Observability
Traces, metrics, and logs for JamJet workflows in production.
Observability
JamJet emits structured traces, metrics, and logs for every execution — compatible with OpenTelemetry and the tools you already use.
What's instrumented
Every JamJet execution automatically emits:
- Traces — per-execution and per-node spans with timing, model, token counts
- Metrics — execution duration, queue depth, node latency, token usage, error rates
- Logs — structured JSON logs for every state transition
- Events — the full execution event log (queryable via
jamjet inspect)
OpenTelemetry
JamJet is fully OpenTelemetry-native.

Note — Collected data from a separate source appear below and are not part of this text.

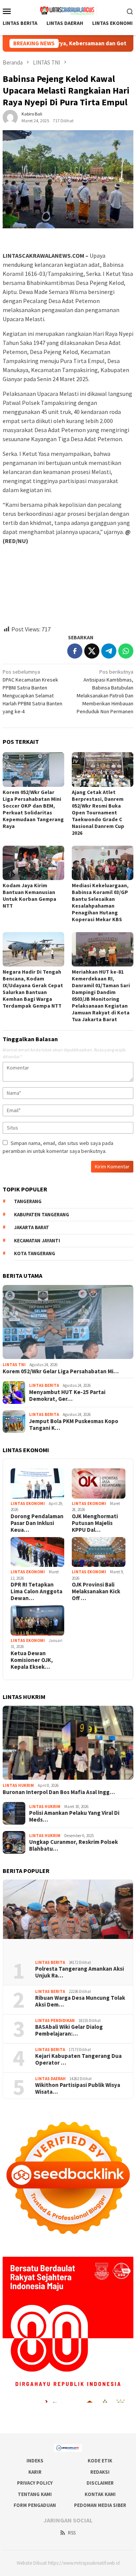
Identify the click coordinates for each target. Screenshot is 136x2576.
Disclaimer (100, 2483)
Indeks (34, 2461)
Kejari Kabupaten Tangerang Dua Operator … (78, 2059)
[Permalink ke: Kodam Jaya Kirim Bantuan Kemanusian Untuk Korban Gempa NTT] (33, 863)
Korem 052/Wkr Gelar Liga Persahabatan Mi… (61, 1371)
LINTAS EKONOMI (28, 1503)
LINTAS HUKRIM (18, 1785)
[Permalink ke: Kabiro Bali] (10, 117)
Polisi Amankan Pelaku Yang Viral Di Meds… (74, 1816)
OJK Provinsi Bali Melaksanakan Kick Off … (96, 1591)
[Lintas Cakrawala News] (68, 10)
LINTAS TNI (14, 1364)
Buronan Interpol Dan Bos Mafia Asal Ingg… (59, 1792)
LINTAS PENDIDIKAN (55, 2020)
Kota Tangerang (34, 1253)
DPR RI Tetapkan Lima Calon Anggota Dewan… (36, 1591)
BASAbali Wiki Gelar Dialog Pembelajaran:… (69, 2030)
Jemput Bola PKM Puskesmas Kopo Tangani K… (73, 1424)
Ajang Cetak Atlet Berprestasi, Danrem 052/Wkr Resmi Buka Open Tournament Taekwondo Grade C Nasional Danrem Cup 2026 (98, 812)
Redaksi (100, 2472)
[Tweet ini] (91, 651)
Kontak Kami (100, 2494)
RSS (72, 2533)
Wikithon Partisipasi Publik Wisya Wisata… (77, 2088)
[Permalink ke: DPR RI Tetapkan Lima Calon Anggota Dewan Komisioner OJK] (37, 1552)
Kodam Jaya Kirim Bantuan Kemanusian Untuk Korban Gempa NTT (29, 895)
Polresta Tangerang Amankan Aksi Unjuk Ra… (79, 1972)
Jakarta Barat (31, 1227)
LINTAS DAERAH (50, 2078)
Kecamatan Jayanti (37, 1240)
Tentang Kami (35, 2494)
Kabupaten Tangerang (41, 1214)
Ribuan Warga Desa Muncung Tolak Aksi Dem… (80, 2001)
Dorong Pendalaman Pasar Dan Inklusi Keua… (37, 1523)
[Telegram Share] (108, 651)
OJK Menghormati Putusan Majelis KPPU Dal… (95, 1523)
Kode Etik (100, 2461)
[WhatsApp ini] (125, 651)
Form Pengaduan (35, 2505)
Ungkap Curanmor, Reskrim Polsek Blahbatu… (73, 1845)
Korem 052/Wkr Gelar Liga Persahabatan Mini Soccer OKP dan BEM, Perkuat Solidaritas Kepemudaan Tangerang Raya (33, 809)
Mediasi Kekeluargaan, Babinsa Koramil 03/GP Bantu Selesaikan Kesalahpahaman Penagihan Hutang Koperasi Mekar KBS (100, 902)
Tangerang (28, 1201)
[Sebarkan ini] (74, 651)
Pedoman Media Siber (100, 2505)
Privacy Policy (35, 2483)
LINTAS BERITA (44, 1385)
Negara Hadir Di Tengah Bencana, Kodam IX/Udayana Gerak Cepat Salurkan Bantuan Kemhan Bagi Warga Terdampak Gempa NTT (33, 988)
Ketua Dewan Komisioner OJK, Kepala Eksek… (32, 1660)
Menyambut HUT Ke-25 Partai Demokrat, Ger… (67, 1395)
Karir (35, 2472)
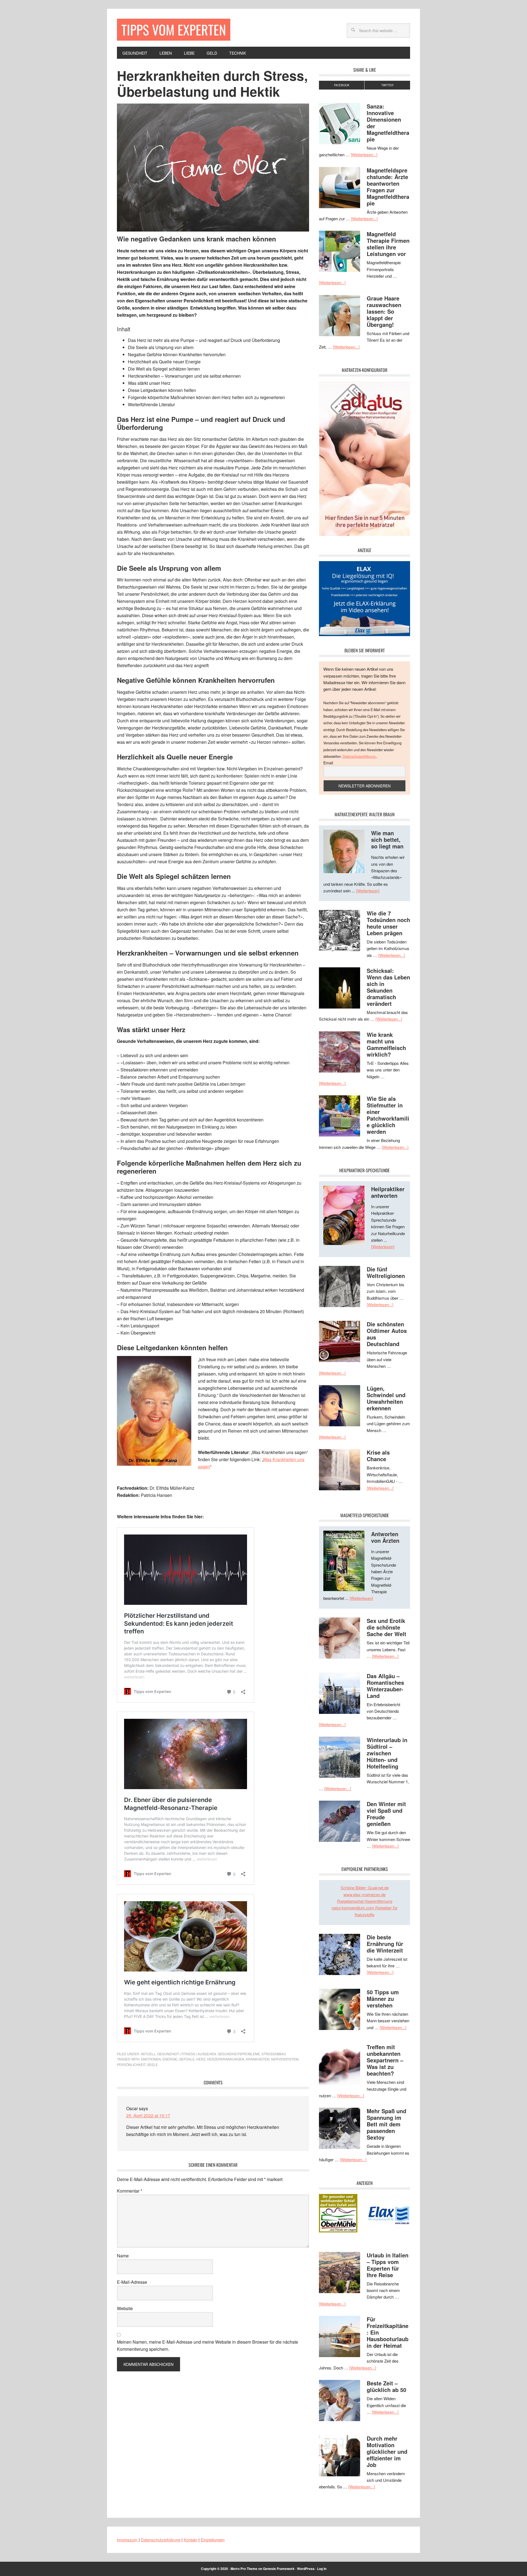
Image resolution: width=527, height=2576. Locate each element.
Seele (152, 2064)
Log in (321, 2568)
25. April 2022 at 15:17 (148, 2115)
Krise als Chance (378, 1455)
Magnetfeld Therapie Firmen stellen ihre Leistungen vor (388, 244)
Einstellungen (213, 2539)
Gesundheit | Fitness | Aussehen (186, 2053)
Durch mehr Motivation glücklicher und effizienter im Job (387, 2451)
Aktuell (148, 2053)
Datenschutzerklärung (359, 756)
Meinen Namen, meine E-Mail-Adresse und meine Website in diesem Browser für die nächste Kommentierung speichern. (207, 2345)
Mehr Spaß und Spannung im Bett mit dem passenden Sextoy (386, 2124)
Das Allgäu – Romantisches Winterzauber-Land (385, 1686)
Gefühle (187, 2059)
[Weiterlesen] (367, 890)
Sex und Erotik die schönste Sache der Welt (386, 1627)
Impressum (127, 2539)
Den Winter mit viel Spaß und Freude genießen (386, 1814)
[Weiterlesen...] (364, 154)
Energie (169, 2059)
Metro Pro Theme (244, 2568)
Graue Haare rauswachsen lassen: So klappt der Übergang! (384, 311)
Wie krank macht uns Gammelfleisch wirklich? (386, 1044)
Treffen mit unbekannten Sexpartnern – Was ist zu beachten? (385, 2060)
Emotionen (151, 2059)
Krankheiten (258, 2059)
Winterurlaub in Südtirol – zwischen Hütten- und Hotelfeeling (387, 1753)
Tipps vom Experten (173, 29)
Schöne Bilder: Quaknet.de (365, 1887)
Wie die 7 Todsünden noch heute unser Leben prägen (388, 923)
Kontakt (190, 2539)
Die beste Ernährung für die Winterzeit (385, 1943)
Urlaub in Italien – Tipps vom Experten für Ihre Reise (387, 2265)
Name (123, 2255)
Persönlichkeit (131, 2064)
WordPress (306, 2568)
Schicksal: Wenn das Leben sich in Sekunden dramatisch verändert (388, 987)
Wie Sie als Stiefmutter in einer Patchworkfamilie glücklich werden (388, 1115)
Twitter (387, 85)
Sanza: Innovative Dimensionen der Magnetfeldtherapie (388, 122)
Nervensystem (284, 2059)
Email (328, 762)
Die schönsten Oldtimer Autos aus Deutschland (387, 1334)
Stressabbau (274, 2053)
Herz (200, 2059)
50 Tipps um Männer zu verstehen (383, 1998)
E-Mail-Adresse (132, 2282)
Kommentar (129, 2191)
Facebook (341, 85)
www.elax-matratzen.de (364, 1894)
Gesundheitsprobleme (239, 2053)
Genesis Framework (279, 2568)
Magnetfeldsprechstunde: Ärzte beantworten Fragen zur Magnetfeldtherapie (388, 186)
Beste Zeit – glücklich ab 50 (386, 2386)
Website (125, 2308)
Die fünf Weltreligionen (386, 1272)
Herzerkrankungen (225, 2059)
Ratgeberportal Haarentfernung (364, 1901)
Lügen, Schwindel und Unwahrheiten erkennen (386, 1398)
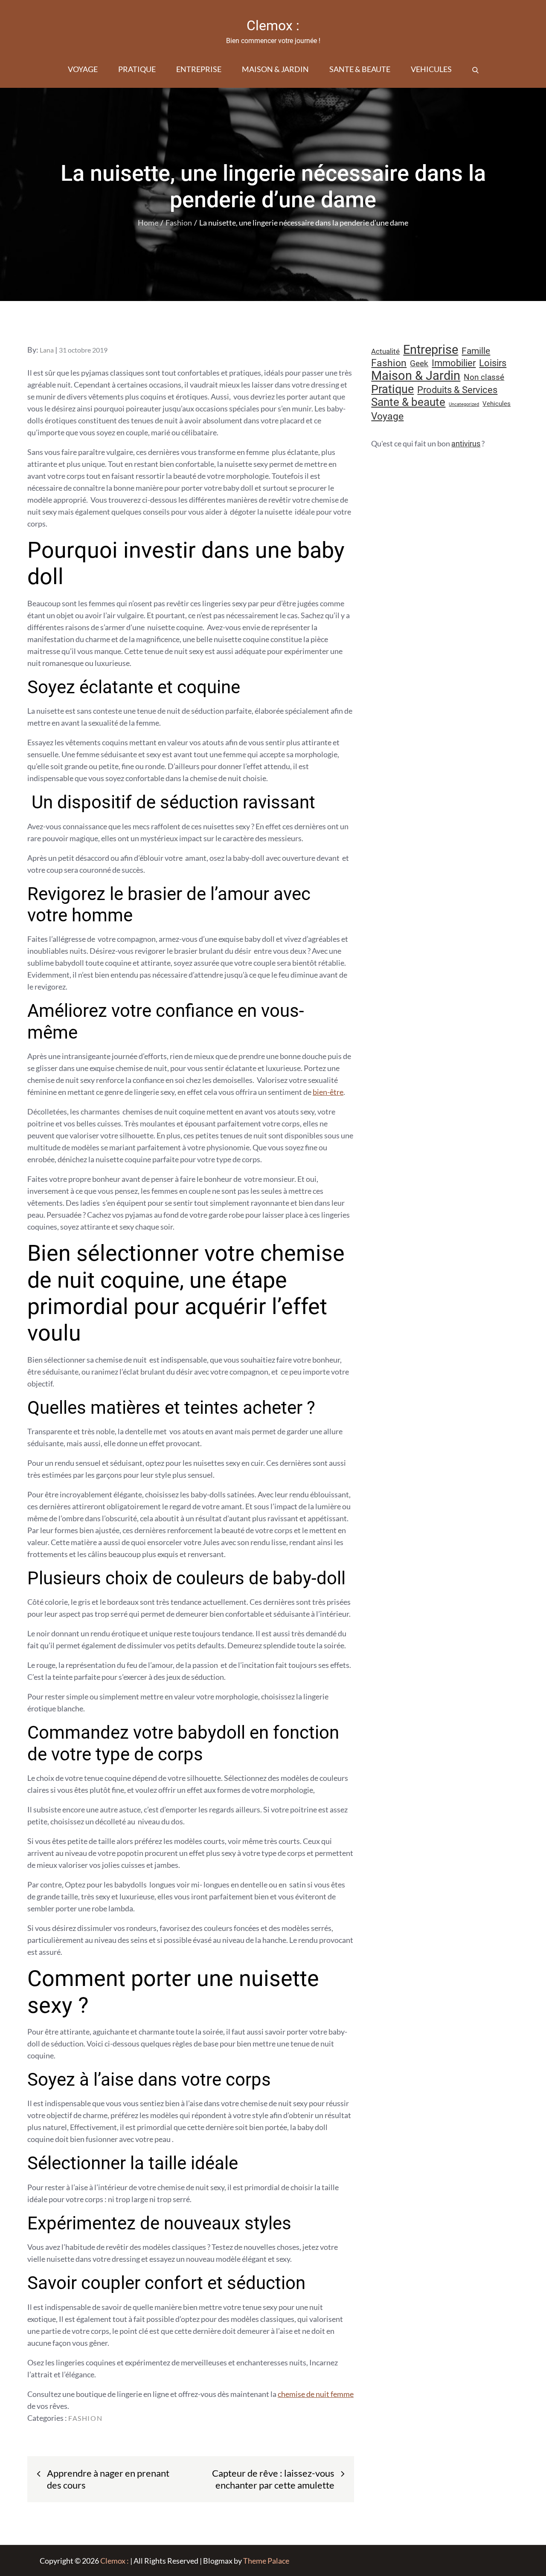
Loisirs (492, 363)
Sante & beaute (359, 69)
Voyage (83, 69)
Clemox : (273, 25)
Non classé (484, 377)
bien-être (328, 1092)
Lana (47, 350)
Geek (419, 363)
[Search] (475, 69)
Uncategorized (464, 404)
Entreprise (198, 69)
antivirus (465, 443)
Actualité (385, 351)
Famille (476, 350)
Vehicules (431, 69)
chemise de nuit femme (316, 2394)
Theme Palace (266, 2560)
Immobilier (454, 363)
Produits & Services (457, 389)
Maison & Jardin (275, 69)
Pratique (137, 69)
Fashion (85, 2418)
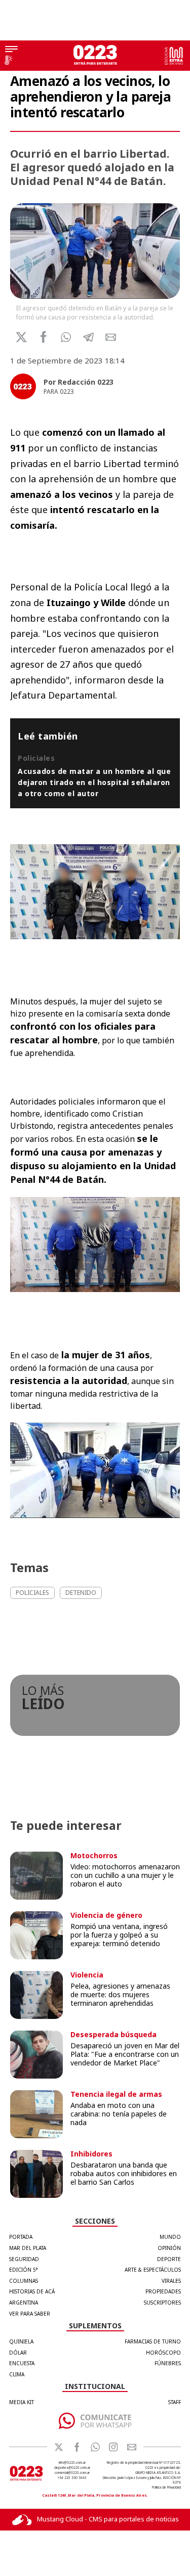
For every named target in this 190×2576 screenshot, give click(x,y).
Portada (20, 2236)
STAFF (174, 2402)
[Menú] (11, 50)
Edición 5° (23, 2269)
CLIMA (16, 2374)
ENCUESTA (21, 2363)
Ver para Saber (29, 2313)
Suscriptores (162, 2302)
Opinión (169, 2247)
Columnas (23, 2280)
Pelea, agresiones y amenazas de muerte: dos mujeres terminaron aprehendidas (120, 1994)
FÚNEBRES (168, 2363)
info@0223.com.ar (72, 2462)
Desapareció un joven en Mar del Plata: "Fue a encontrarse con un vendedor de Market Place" (124, 2054)
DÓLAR (18, 2352)
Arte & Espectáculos (153, 2269)
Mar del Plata (27, 2247)
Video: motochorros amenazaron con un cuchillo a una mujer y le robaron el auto (125, 1875)
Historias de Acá (32, 2291)
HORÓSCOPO (163, 2352)
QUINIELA (21, 2341)
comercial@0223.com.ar (72, 2472)
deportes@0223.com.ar (72, 2467)
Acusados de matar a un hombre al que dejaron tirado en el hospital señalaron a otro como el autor (94, 782)
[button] (66, 337)
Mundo (170, 2236)
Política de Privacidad (166, 2487)
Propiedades (163, 2291)
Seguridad (24, 2259)
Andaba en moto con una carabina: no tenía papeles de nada (118, 2113)
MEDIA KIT (21, 2402)
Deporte (169, 2259)
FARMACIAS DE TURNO (153, 2341)
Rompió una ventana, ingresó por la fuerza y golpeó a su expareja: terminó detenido (119, 1934)
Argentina (23, 2302)
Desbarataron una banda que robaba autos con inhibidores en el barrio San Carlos (123, 2173)
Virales (171, 2280)
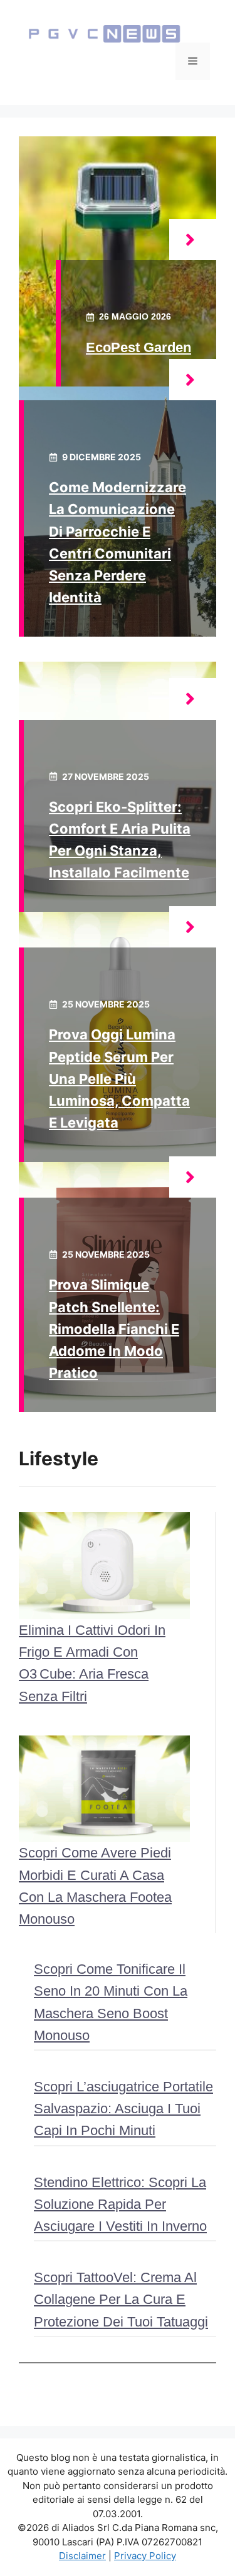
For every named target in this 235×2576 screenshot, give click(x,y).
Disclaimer (82, 2556)
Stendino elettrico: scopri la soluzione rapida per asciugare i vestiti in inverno (120, 2204)
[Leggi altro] (192, 240)
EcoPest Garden (138, 347)
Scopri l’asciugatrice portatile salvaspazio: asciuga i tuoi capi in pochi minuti (123, 2108)
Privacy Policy (145, 2556)
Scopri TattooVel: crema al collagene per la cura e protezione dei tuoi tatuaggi (121, 2299)
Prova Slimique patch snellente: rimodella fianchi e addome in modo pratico (114, 1328)
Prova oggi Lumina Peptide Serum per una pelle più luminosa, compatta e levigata (119, 1078)
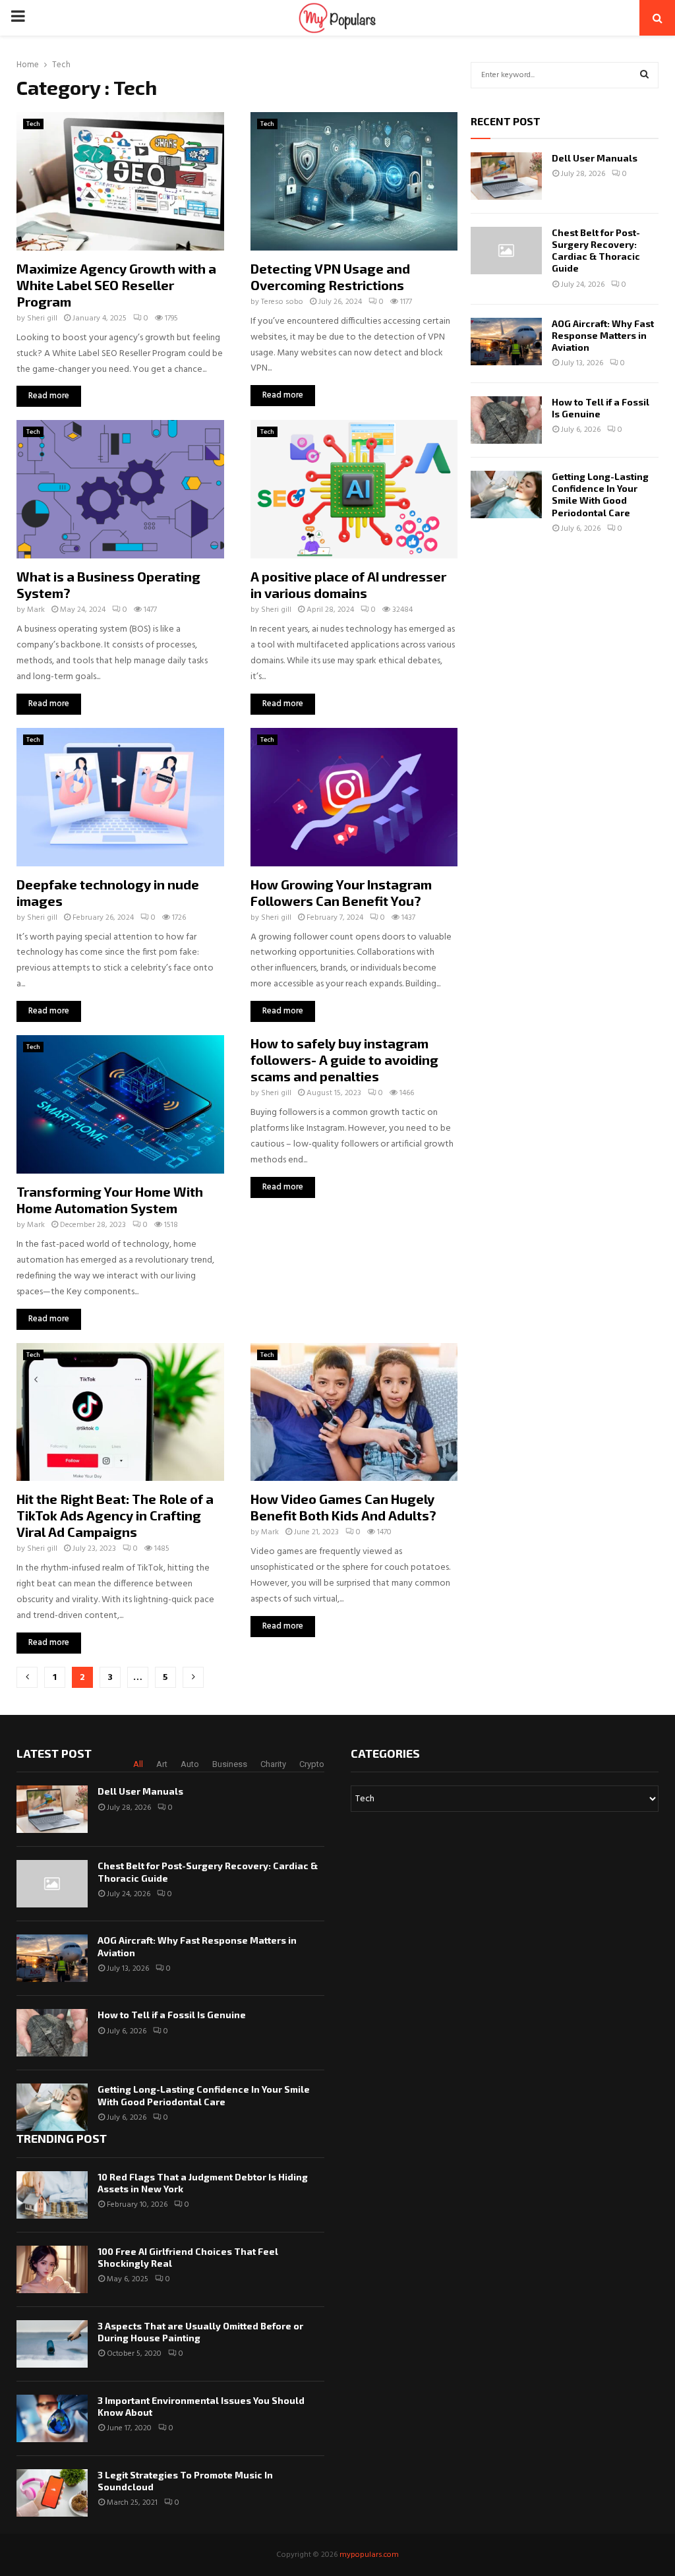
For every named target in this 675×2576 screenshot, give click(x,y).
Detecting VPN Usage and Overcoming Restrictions (330, 276)
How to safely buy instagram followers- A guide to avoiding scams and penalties (344, 1059)
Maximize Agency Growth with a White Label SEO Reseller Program (116, 284)
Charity (273, 1764)
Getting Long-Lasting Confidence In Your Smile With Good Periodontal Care (600, 494)
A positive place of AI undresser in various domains (348, 584)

Configure an OTLP exporter in jamjet.toml:
[telemetry]
enabled = true
service_name = "my-agent"
service_version = "0.2.0"
[telemetry.otlp]
endpoint = "http://localhost:4317" # OTLP gRPC
# or
endpoint = "http://localhost:4318" # OTLP HTTPThis works with any OTLP-compatible backend:
Trace structure
Each execution produces a trace hierarchy:
execution exec_01JM4X8NKWP2 (2.1s)
├── node:search (search) [tool] 823ms
│ └── mcp.call brave-search/web_search 820ms
├── node:draft (draft) [model] 1.1s
│ └── model.call claude-sonnet-4-6 1.09s
│ ├── input_tokens: 412
│ └── output_tokens: 891
└── node:evaluate (evaluate) [eval] 180ms
└── eval.llm_judge claude-haiku 178ms
└── score: 4.7Span attributes
JamJet follows the GenAI semantic conventions for model spans:
| Attribute | Value |
|---|---|
gen_ai.system | anthropic, openai, etc. |
gen_ai.request.model | Model ID |
gen_ai.usage.input_tokens | Input token count |
gen_ai.usage.output_tokens | Output token count |
jamjet.workflow.id | Workflow ID |
jamjet.workflow.version | Workflow version |
jamjet.execution.id | Execution ID |
jamjet.node.id | Node ID |
jamjet.node.kind | Node type |
Prometheus metrics
Enable the Prometheus scrape endpoint:
[telemetry.prometheus]
enabled = true
port = 9090Available metrics:
| Metric | Type | Description |
|---|---|---|
jamjet_executions_total | Counter | Total executions by workflow + status |
jamjet_execution_duration_ms | Histogram | End-to-end execution time |
jamjet_node_duration_ms | Histogram | Per-node execution time by node type |
jamjet_queue_depth | Gauge | Pending executions in queue |
jamjet_model_tokens_total | Counter | Token usage by model and direction |
jamjet_model_cost_usd_total | Counter | Estimated cost by model |
Example Prometheus query for p99 execution latency:
histogram_quantile(0.99,
rate(jamjet_execution_duration_ms_bucket[5m])
)Grafana dashboard
Import the official JamJet Grafana dashboard (ID: jamjet-runtime) for a pre-built overview:
- Execution throughput and error rate
- Model latency distribution
- Token usage and cost over time
- Queue depth and worker saturation
Structured logs
JamJet emits structured JSON logs to stdout by default:
{
"timestamp": "2026-03-07T09:31:00.012Z",
"level": "info",
"event": "node_completed",
"execution_id": "exec_01JM4X8NKWP2",
"workflow_id": "research-agent",
"node_id": "think",
"node_kind": "model",
"model": "claude-haiku-4-5-20251001",
"duration_ms": 512,
"input_tokens": 64,
"output_tokens": 312
}Configure log level and format in jamjet.toml:
[logging]
level = "info" # debug | info | warn | error
format = "json" # json | textInspecting executions
The jamjet inspect command gives you the full execution trace locally without any observability backend:
jamjet inspect exec_01JM4X8NKWP2
jamjet inspect exec_01JM4X8NKWP2 --events # full event timeline
jamjet inspect exec_01JM4X8NKWP2 --state # just final stateAlerting
With Prometheus + Alertmanager, add alerts for:
# alerts.yml
groups:
- name: jamjet
rules:
- alert: HighExecutionErrorRate
expr: |
rate(jamjet_executions_total{status="failed"}[5m]) /
rate(jamjet_executions_total[5m]) > 0.05
for: 2m
annotations:
summary: "JamJet error rate above 5%"
- alert: ExecutionQueueBacklog
expr: jamjet_queue_depth > 100
for: 5m
annotations:
summary: "JamJet execution queue is backing up"note: All telemetry is opt-in in
jamjet dev. In production deployments, telemetry is enabled by default to ensure you have visibility into agent behavior.